** Opening Record extracts block **

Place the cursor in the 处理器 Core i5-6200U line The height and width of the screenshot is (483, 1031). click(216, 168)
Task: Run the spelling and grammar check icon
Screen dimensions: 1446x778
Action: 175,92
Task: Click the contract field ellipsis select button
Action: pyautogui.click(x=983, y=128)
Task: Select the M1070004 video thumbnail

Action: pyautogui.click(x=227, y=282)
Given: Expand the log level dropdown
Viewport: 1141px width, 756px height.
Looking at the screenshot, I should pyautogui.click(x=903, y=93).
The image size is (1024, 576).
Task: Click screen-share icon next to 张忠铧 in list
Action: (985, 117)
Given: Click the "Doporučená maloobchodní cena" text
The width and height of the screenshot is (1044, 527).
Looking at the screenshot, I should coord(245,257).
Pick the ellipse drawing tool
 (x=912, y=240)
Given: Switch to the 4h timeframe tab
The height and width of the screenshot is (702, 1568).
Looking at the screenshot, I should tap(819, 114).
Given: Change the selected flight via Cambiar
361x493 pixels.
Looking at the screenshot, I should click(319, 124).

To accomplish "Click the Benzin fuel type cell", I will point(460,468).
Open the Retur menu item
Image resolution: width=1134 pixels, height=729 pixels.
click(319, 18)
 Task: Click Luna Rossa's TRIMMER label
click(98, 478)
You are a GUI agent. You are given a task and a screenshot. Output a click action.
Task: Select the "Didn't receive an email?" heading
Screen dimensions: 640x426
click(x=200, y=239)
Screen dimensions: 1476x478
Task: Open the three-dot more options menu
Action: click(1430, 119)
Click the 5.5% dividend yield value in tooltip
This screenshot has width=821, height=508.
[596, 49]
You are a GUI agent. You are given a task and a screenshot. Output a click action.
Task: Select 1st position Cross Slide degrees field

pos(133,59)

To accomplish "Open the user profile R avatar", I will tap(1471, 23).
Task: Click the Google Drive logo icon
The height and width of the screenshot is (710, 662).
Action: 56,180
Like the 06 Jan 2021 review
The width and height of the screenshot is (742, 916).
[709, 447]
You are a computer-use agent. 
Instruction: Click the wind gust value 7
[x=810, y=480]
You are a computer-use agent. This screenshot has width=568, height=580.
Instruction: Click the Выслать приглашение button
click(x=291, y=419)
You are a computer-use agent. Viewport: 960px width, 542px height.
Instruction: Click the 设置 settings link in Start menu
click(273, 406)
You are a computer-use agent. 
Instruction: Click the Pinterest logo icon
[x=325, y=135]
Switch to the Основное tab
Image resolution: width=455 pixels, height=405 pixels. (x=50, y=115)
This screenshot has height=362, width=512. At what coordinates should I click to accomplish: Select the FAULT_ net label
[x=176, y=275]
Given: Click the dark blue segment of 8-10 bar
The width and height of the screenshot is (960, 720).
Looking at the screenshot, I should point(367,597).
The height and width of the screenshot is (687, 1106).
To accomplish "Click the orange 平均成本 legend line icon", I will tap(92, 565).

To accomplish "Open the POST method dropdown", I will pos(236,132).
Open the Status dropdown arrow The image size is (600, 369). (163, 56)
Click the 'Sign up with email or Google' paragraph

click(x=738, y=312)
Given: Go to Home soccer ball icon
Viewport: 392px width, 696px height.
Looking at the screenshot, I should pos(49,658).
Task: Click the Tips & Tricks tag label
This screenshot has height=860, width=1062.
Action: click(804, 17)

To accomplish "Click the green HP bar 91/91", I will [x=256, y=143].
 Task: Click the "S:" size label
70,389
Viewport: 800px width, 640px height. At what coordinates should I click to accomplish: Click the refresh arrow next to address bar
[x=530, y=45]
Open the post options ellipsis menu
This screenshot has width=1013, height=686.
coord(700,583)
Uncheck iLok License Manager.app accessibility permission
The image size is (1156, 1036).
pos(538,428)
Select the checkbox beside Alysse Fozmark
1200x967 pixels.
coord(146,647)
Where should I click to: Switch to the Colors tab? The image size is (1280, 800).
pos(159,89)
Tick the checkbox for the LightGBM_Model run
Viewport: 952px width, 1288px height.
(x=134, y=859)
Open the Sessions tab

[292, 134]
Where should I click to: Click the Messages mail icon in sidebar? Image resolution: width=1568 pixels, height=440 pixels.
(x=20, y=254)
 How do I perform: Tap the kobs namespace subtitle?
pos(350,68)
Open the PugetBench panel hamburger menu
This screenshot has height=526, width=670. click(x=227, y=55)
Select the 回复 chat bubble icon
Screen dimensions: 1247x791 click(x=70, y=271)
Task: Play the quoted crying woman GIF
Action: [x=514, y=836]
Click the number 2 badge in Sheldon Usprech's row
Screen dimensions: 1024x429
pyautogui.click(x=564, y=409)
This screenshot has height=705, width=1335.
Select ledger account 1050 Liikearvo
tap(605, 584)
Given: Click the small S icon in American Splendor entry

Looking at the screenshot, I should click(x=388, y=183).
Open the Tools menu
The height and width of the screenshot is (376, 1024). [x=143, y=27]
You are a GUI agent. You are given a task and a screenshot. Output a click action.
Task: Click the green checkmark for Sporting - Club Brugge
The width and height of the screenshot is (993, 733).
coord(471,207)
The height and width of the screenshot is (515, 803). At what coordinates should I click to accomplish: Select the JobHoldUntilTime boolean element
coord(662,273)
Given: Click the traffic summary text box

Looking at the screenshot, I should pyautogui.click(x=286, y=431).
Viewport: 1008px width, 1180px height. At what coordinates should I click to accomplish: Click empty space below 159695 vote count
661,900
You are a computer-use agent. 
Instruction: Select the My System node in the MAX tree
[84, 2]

** Closing Record extracts block **

[Action item]:
Find the line containing "This screenshot has height=705, width=1335." in the data above. Please transcribe it and every line after it, exactly.

[Exercise output]:
This screenshot has height=705, width=1335.
Select ledger account 1050 Liikearvo
tap(605, 584)
Given: Click the small S icon in American Splendor entry

Looking at the screenshot, I should click(x=388, y=183).
Open the Tools menu
The height and width of the screenshot is (376, 1024). [x=143, y=27]
You are a GUI agent. You are given a task and a screenshot. Output a click action.
Task: Click the green checkmark for Sporting - Club Brugge
The width and height of the screenshot is (993, 733).
coord(471,207)
The height and width of the screenshot is (515, 803). At what coordinates should I click to accomplish: Select the JobHoldUntilTime boolean element
coord(662,273)
Given: Click the traffic summary text box

Looking at the screenshot, I should pyautogui.click(x=286, y=431).
Viewport: 1008px width, 1180px height. At what coordinates should I click to accomplish: Click empty space below 159695 vote count
661,900
You are a computer-use agent. 
Instruction: Select the My System node in the MAX tree
[84, 2]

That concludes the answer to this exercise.